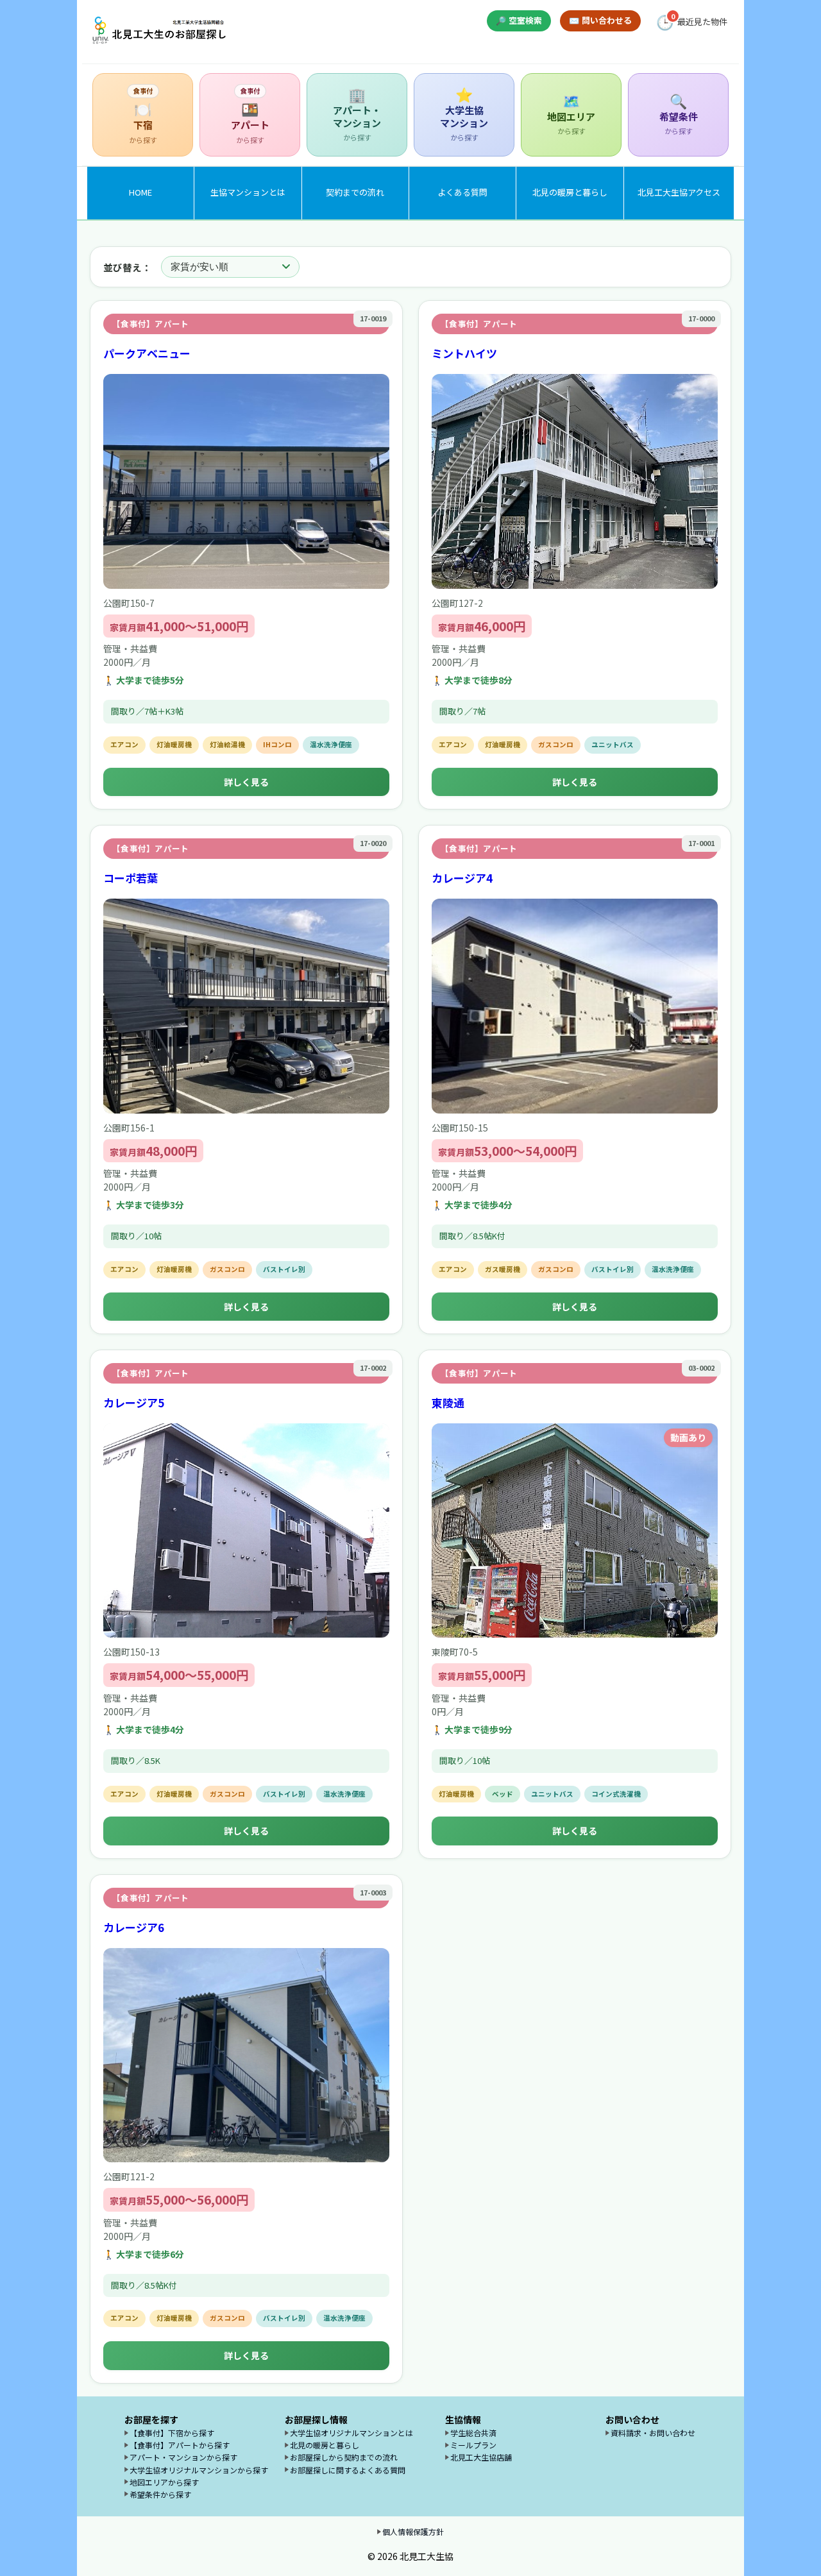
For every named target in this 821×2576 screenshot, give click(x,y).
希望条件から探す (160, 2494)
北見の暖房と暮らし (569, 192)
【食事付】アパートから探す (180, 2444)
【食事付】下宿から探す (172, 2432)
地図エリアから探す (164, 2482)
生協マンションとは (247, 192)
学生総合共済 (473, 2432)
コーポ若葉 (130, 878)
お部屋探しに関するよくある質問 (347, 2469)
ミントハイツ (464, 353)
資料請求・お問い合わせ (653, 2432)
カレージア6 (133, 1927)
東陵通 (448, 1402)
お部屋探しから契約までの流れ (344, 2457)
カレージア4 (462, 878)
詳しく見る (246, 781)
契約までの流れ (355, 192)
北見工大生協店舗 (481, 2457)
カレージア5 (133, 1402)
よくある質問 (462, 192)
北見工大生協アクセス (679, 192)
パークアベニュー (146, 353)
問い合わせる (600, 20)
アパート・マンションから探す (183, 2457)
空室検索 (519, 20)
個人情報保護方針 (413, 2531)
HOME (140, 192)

***

* Your instructions *
Set down the records above word for word, from the first line through the line containing "問い合わせる (600, 20)", both included; leave out the pictures.

* Exercise solution *
For every named target in this 821×2576 screenshot, give click(x,y).
希望条件から探す (160, 2494)
北見の暖房と暮らし (569, 192)
【食事付】アパートから探す (180, 2444)
【食事付】下宿から探す (172, 2432)
地図エリアから探す (164, 2482)
生協マンションとは (247, 192)
学生総合共済 (473, 2432)
コーポ若葉 (130, 878)
お部屋探しに関するよくある質問 (347, 2469)
ミントハイツ (464, 353)
資料請求・お問い合わせ (653, 2432)
カレージア6 (133, 1927)
東陵通 (448, 1402)
お部屋探しから契約までの流れ (344, 2457)
カレージア4 (462, 878)
詳しく見る (246, 781)
契約までの流れ (355, 192)
北見工大生協店舗 (481, 2457)
カレージア5 (133, 1402)
よくある質問 (462, 192)
北見工大生協アクセス (679, 192)
パークアベニュー (146, 353)
問い合わせる (600, 20)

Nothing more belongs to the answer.